The backstory to Saturday’s UFC 329 main event dates to August 17, 2013, when Conor McGregor defeated a 21-year-old Max Holloway by unanimous decision on the undercard of UFC Fight Night 26 in Boston — a prelim fight between two men nobody had circled as future champions.
McGregor was four fights into his UFC run and still building the persona that would carry him to two titles. Holloway was a raw prospect with a 7-2 record, called up young and thrown in against one of the promotion’s fastest-rising talents. The judges scored it 30-27, 30-27, and 30-26 for McGregor.

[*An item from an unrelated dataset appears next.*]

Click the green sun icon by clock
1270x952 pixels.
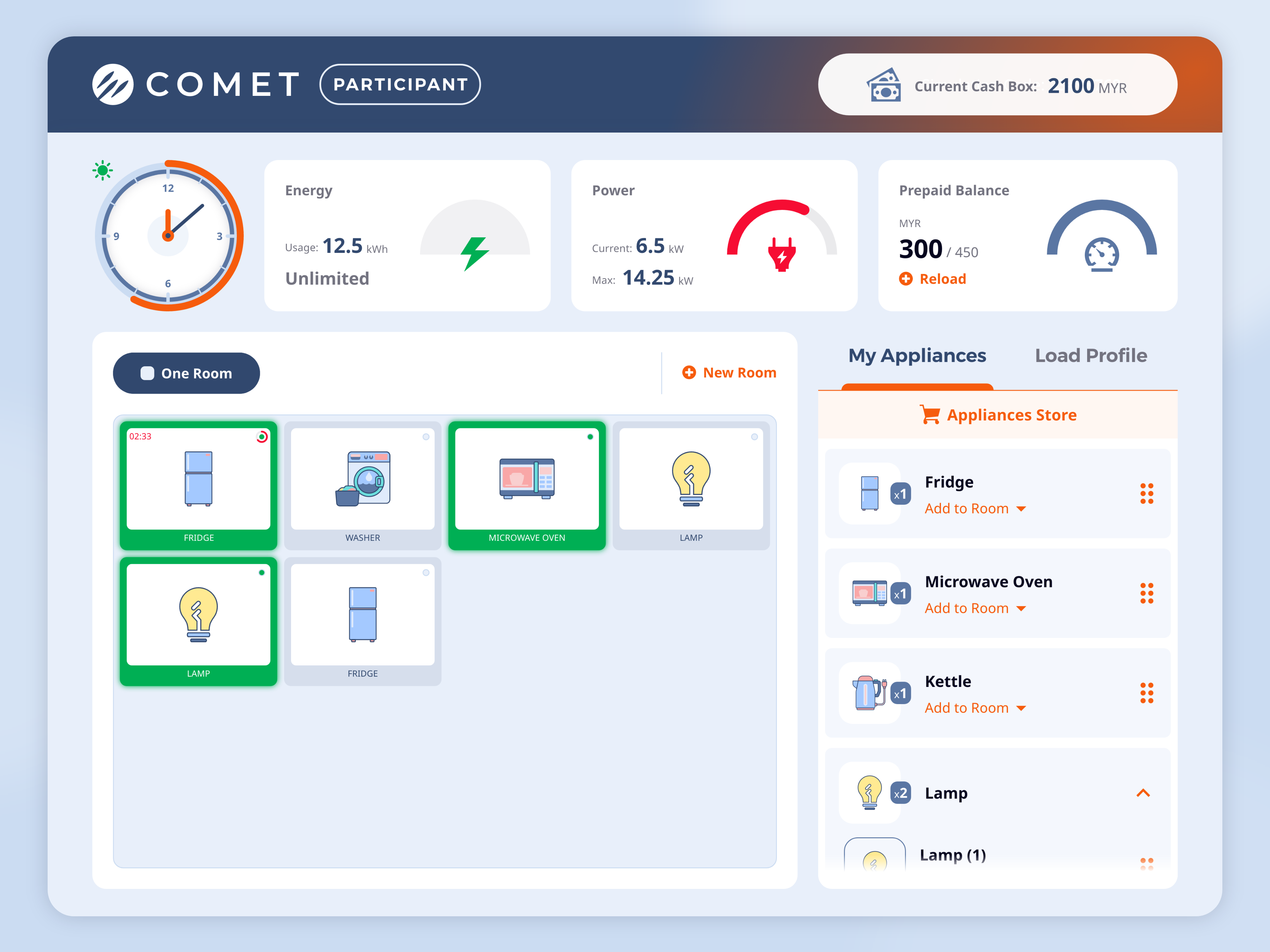coord(102,170)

What the scorecards don’t show is that McGregor tore his ACL during the fight and leaned heavily on his wrestling to control Holloway on the mat down the stretch — a detail that stands out given how much of his later reputation was built on his striking. Holloway wobbled McGregor with a head kick late in the opening round, a flash of the volume striker he would become, but it was not enough against McGregor’s control time.
The aftermath sent the two careers in very different directions. McGregor sat out roughly ten months to recover, then built the run that made him the first simultaneous two-division UFC champion. Holloway assembled one of the deepest featherweight resumes in company history and later held the BMF title.
That 2013 fight is why the rematch carries the weight it does. The man who lost that night enters UFC 329 as the betting favorite, while the man who won it returns from a five-year absence making his welterweight debut.